● PROVIDED DATA:
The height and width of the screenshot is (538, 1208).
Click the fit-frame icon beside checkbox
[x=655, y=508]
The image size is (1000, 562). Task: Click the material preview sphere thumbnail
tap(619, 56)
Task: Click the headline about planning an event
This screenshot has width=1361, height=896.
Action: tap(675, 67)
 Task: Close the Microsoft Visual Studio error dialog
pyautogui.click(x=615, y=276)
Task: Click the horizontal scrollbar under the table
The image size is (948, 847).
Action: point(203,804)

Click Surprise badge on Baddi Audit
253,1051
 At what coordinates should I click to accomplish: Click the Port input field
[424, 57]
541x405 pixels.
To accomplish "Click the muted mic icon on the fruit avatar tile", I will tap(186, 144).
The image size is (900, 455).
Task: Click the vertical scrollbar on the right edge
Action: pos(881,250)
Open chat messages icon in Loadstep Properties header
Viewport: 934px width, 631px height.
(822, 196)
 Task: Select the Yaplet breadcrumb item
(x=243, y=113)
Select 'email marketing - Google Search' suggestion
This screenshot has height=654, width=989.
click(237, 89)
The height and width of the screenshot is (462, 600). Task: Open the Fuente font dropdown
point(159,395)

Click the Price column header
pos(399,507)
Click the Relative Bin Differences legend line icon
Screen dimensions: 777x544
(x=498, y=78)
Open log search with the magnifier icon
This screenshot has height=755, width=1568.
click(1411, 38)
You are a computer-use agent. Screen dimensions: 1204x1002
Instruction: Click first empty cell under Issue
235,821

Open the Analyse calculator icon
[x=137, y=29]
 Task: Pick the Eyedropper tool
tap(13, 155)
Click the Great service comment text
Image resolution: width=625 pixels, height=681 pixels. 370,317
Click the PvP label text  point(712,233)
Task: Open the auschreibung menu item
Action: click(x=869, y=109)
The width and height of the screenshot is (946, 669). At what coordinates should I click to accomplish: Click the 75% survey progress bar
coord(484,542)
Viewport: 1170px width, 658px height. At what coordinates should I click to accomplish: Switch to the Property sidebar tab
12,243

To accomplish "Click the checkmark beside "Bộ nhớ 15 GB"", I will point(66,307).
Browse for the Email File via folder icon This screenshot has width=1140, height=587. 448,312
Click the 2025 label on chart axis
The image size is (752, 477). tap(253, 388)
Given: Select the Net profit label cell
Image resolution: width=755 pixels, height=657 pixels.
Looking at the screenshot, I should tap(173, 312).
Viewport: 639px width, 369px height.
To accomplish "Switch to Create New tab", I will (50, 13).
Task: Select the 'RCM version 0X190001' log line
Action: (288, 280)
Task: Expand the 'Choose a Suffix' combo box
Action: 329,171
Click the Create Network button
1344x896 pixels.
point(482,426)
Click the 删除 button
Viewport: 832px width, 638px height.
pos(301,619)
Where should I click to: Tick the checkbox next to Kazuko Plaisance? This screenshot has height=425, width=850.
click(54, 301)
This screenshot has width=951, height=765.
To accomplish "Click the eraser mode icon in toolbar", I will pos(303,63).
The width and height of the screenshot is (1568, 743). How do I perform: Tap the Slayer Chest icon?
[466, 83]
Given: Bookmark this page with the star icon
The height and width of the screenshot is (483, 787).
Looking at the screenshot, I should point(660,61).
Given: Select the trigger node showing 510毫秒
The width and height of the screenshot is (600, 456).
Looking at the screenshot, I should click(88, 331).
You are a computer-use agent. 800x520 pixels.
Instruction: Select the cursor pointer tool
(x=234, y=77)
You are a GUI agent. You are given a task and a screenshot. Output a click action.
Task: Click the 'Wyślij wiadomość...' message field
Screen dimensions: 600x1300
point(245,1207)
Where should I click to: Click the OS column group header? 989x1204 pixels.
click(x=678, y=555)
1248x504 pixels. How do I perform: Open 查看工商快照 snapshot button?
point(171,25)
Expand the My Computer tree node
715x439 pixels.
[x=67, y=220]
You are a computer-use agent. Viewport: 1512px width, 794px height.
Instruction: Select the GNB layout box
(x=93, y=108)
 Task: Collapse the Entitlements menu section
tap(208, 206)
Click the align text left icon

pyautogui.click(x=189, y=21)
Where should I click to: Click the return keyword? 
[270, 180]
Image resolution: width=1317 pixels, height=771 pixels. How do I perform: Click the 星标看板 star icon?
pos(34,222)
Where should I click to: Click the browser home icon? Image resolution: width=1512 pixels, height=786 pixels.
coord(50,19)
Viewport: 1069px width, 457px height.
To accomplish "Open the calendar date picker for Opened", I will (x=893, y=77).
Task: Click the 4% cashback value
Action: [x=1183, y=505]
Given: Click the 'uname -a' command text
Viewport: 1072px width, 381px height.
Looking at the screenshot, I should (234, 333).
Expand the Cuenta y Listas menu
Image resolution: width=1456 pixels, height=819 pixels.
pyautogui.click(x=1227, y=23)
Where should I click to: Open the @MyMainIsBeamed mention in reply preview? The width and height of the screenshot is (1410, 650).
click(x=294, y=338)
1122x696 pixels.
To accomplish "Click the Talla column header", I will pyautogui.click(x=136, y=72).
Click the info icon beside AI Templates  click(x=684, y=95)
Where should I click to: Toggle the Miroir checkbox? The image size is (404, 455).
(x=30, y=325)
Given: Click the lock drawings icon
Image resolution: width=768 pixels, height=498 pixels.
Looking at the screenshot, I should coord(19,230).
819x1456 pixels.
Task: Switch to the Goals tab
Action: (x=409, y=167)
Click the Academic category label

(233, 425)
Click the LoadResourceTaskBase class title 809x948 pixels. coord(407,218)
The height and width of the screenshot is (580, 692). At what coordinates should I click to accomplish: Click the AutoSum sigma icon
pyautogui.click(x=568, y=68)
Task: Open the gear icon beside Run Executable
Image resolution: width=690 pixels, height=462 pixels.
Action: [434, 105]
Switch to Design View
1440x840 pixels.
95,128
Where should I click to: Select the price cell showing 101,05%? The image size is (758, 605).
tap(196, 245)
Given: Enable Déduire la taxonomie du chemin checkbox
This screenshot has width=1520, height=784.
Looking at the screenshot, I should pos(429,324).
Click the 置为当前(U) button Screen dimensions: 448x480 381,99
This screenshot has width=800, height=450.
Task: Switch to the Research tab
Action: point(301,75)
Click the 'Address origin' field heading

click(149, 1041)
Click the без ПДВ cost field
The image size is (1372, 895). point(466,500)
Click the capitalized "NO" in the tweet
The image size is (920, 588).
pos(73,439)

● EXERCISE REQUIREMENTS:
Every record above must be duplicated exactly.

● RESPONSE TO THIS EXERCISE:
The height and width of the screenshot is (538, 1208).
Click the fit-frame icon beside checkbox
[x=655, y=508]
The image size is (1000, 562). Task: Click the material preview sphere thumbnail
tap(619, 56)
Task: Click the headline about planning an event
This screenshot has width=1361, height=896.
Action: tap(675, 67)
 Task: Close the Microsoft Visual Studio error dialog
pyautogui.click(x=615, y=276)
Task: Click the horizontal scrollbar under the table
The image size is (948, 847).
Action: point(203,804)

Click Surprise badge on Baddi Audit
253,1051
 At what coordinates should I click to accomplish: Click the Port input field
[424, 57]
541x405 pixels.
To accomplish "Click the muted mic icon on the fruit avatar tile", I will tap(186, 144).
The image size is (900, 455).
Task: Click the vertical scrollbar on the right edge
Action: pos(881,250)
Open chat messages icon in Loadstep Properties header
Viewport: 934px width, 631px height.
(822, 196)
 Task: Select the Yaplet breadcrumb item
(x=243, y=113)
Select 'email marketing - Google Search' suggestion
This screenshot has height=654, width=989.
click(237, 89)
The height and width of the screenshot is (462, 600). Task: Open the Fuente font dropdown
point(159,395)

Click the Price column header
pos(399,507)
Click the Relative Bin Differences legend line icon
Screen dimensions: 777x544
(x=498, y=78)
Open log search with the magnifier icon
This screenshot has height=755, width=1568.
click(1411, 38)
You are a computer-use agent. Screen dimensions: 1204x1002
Instruction: Click first empty cell under Issue
235,821

Open the Analyse calculator icon
[x=137, y=29]
 Task: Pick the Eyedropper tool
tap(13, 155)
Click the Great service comment text
Image resolution: width=625 pixels, height=681 pixels. 370,317
Click the PvP label text  point(712,233)
Task: Open the auschreibung menu item
Action: click(x=869, y=109)
The width and height of the screenshot is (946, 669). At what coordinates should I click to accomplish: Click the 75% survey progress bar
coord(484,542)
Viewport: 1170px width, 658px height. At what coordinates should I click to accomplish: Switch to the Property sidebar tab
12,243

To accomplish "Click the checkmark beside "Bộ nhớ 15 GB"", I will point(66,307).
Browse for the Email File via folder icon This screenshot has width=1140, height=587. 448,312
Click the 2025 label on chart axis
The image size is (752, 477). tap(253, 388)
Given: Select the Net profit label cell
Image resolution: width=755 pixels, height=657 pixels.
Looking at the screenshot, I should tap(173, 312).
Viewport: 639px width, 369px height.
To accomplish "Switch to Create New tab", I will (50, 13).
Task: Select the 'RCM version 0X190001' log line
Action: (288, 280)
Task: Expand the 'Choose a Suffix' combo box
Action: 329,171
Click the Create Network button
1344x896 pixels.
point(482,426)
Click the 删除 button
Viewport: 832px width, 638px height.
pos(301,619)
Where should I click to: Tick the checkbox next to Kazuko Plaisance? This screenshot has height=425, width=850.
click(54, 301)
This screenshot has width=951, height=765.
To accomplish "Click the eraser mode icon in toolbar", I will pos(303,63).
The width and height of the screenshot is (1568, 743). How do I perform: Tap the Slayer Chest icon?
[466, 83]
Given: Bookmark this page with the star icon
The height and width of the screenshot is (483, 787).
Looking at the screenshot, I should point(660,61).
Given: Select the trigger node showing 510毫秒
The width and height of the screenshot is (600, 456).
Looking at the screenshot, I should click(88, 331).
You are a computer-use agent. 800x520 pixels.
Instruction: Select the cursor pointer tool
(x=234, y=77)
You are a GUI agent. You are given a task and a screenshot. Output a click action.
Task: Click the 'Wyślij wiadomość...' message field
Screen dimensions: 600x1300
point(245,1207)
Where should I click to: Click the OS column group header? 989x1204 pixels.
click(x=678, y=555)
1248x504 pixels. How do I perform: Open 查看工商快照 snapshot button?
point(171,25)
Expand the My Computer tree node
715x439 pixels.
[x=67, y=220]
You are a computer-use agent. Viewport: 1512px width, 794px height.
Instruction: Select the GNB layout box
(x=93, y=108)
 Task: Collapse the Entitlements menu section
tap(208, 206)
Click the align text left icon

pyautogui.click(x=189, y=21)
Where should I click to: Click the return keyword? 
[270, 180]
Image resolution: width=1317 pixels, height=771 pixels. How do I perform: Click the 星标看板 star icon?
pos(34,222)
Where should I click to: Click the browser home icon? Image resolution: width=1512 pixels, height=786 pixels.
coord(50,19)
Viewport: 1069px width, 457px height.
To accomplish "Open the calendar date picker for Opened", I will (x=893, y=77).
Task: Click the 4% cashback value
Action: [x=1183, y=505]
Given: Click the 'uname -a' command text
Viewport: 1072px width, 381px height.
Looking at the screenshot, I should (234, 333).
Expand the Cuenta y Listas menu
Image resolution: width=1456 pixels, height=819 pixels.
pyautogui.click(x=1227, y=23)
Where should I click to: Open the @MyMainIsBeamed mention in reply preview? The width and height of the screenshot is (1410, 650).
click(x=294, y=338)
1122x696 pixels.
To accomplish "Click the Talla column header", I will pyautogui.click(x=136, y=72).
Click the info icon beside AI Templates  click(x=684, y=95)
Where should I click to: Toggle the Miroir checkbox? The image size is (404, 455).
(x=30, y=325)
Given: Click the lock drawings icon
Image resolution: width=768 pixels, height=498 pixels.
Looking at the screenshot, I should coord(19,230).
819x1456 pixels.
Task: Switch to the Goals tab
Action: (x=409, y=167)
Click the Academic category label

(233, 425)
Click the LoadResourceTaskBase class title 809x948 pixels. coord(407,218)
The height and width of the screenshot is (580, 692). At what coordinates should I click to accomplish: Click the AutoSum sigma icon
pyautogui.click(x=568, y=68)
Task: Open the gear icon beside Run Executable
Image resolution: width=690 pixels, height=462 pixels.
Action: [434, 105]
Switch to Design View
1440x840 pixels.
95,128
Where should I click to: Select the price cell showing 101,05%? The image size is (758, 605).
tap(196, 245)
Given: Enable Déduire la taxonomie du chemin checkbox
This screenshot has width=1520, height=784.
Looking at the screenshot, I should pos(429,324).
Click the 置为当前(U) button Screen dimensions: 448x480 381,99
This screenshot has width=800, height=450.
Task: Switch to the Research tab
Action: point(301,75)
Click the 'Address origin' field heading

click(149, 1041)
Click the без ПДВ cost field
The image size is (1372, 895). point(466,500)
Click the capitalized "NO" in the tweet
The image size is (920, 588).
pos(73,439)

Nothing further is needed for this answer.